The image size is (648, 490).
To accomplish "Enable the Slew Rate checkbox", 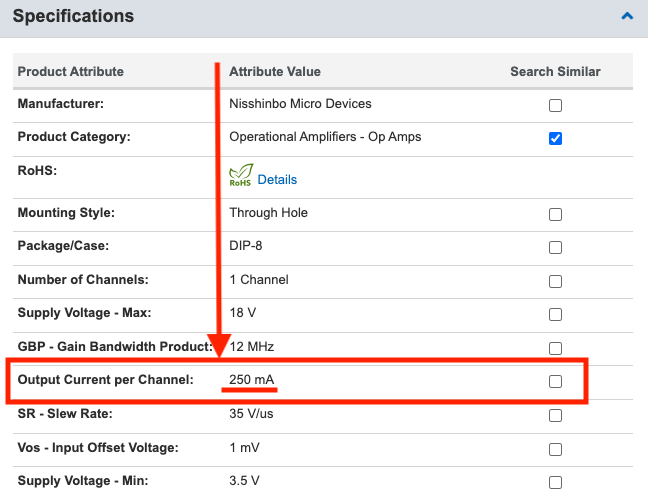I will pos(555,415).
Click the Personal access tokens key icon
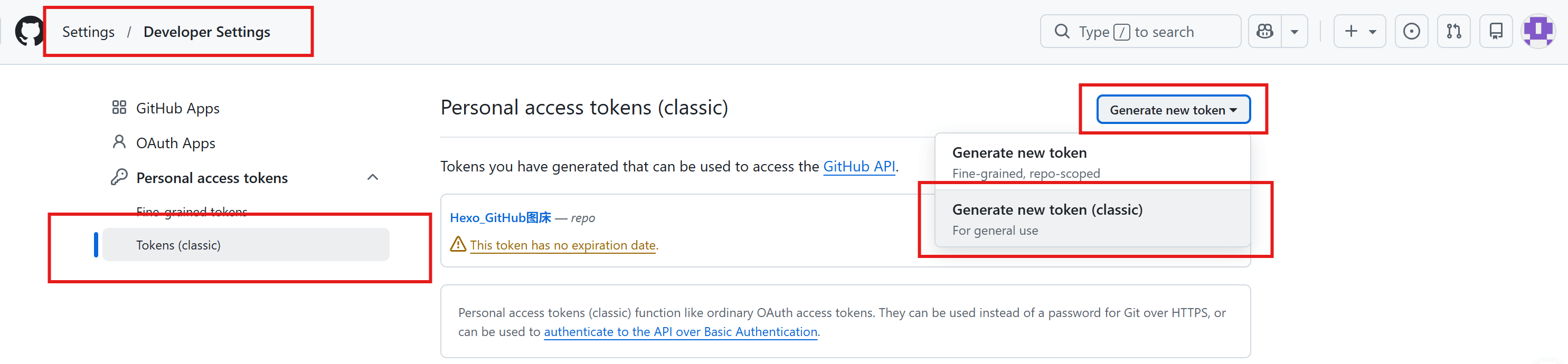 pos(118,177)
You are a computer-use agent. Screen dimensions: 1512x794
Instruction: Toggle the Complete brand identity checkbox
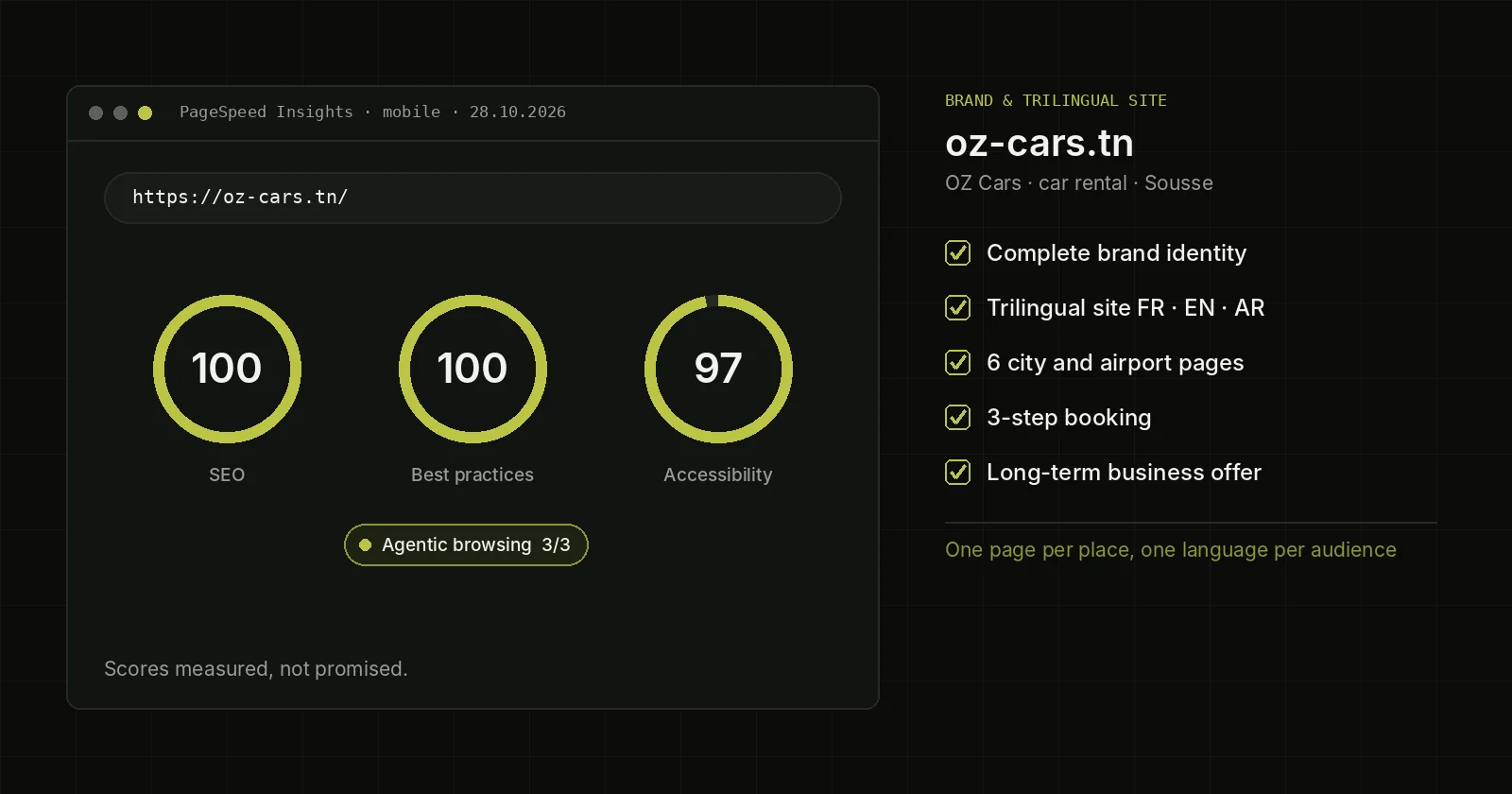tap(957, 252)
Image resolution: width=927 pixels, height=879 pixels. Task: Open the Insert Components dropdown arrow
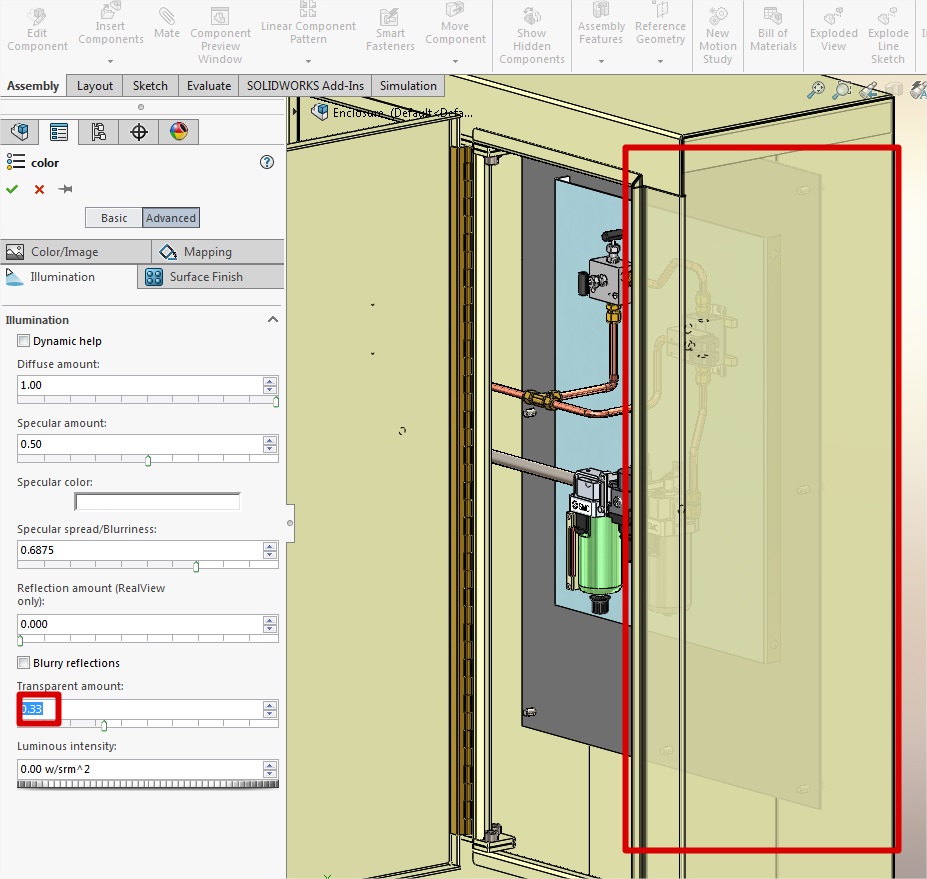[x=111, y=61]
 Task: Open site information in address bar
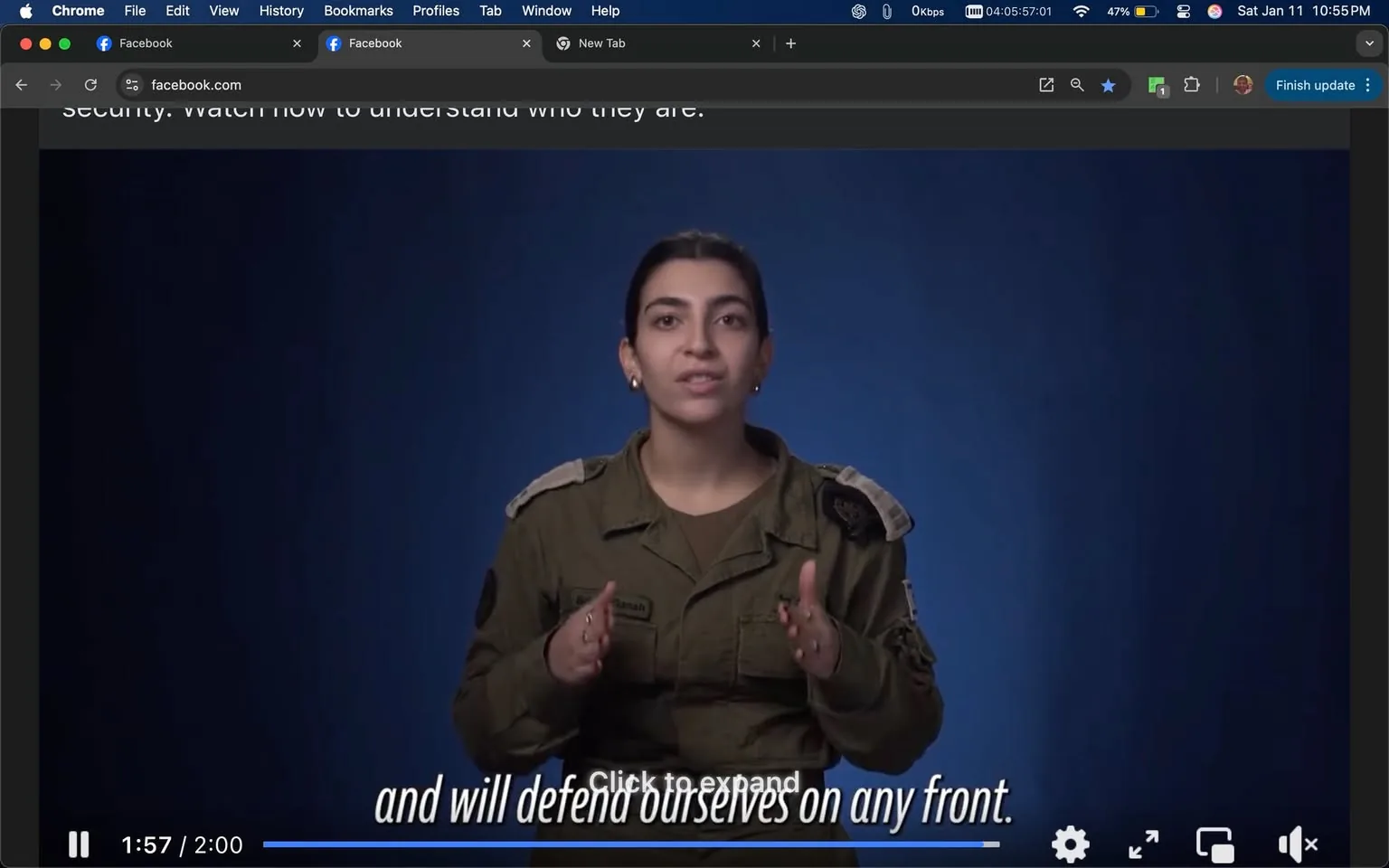(x=132, y=84)
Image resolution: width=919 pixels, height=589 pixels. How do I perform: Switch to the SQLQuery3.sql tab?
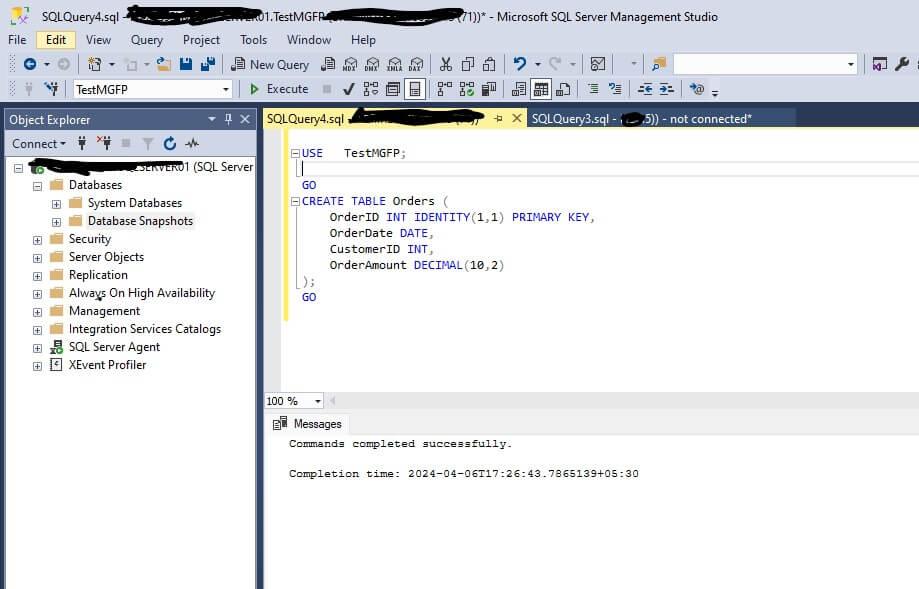click(570, 119)
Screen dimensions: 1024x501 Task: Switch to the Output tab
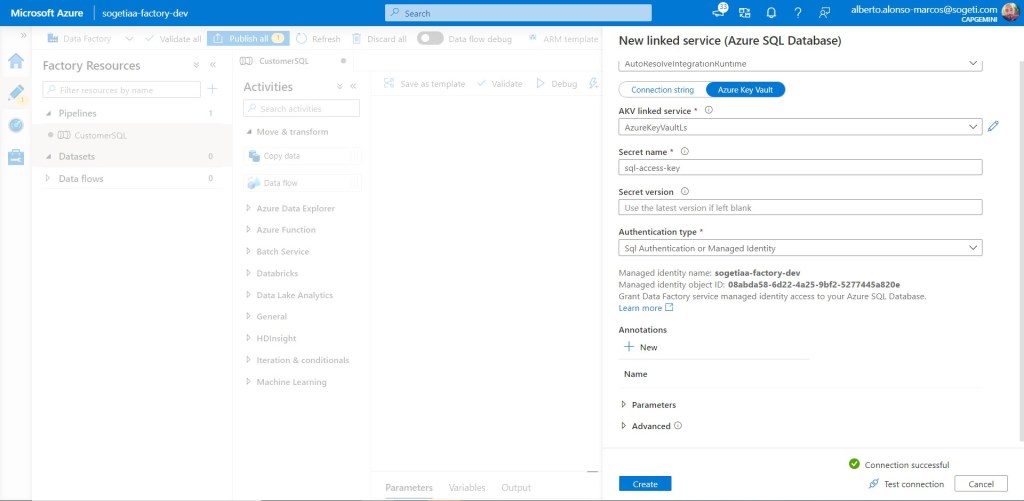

WORK ORDER:
Exact text is required for the lines from the one with "You are a computer-use" through the last line of the entries, both included. Omit pictures.

ANSWER SECTION:
You are a computer-use agent. Screen dimensions: 1512x794
Instruction: Toggle the Complete brand identity checkbox
tap(957, 252)
Image resolution: width=927 pixels, height=879 pixels. Task: Open the Insert Components dropdown arrow
[x=111, y=61]
 Task: Open site information in address bar
(x=132, y=84)
Image resolution: width=919 pixels, height=589 pixels. How do I perform: Switch to the SQLQuery3.sql tab?
click(570, 119)
Screen dimensions: 1024x501 Task: Switch to the Output tab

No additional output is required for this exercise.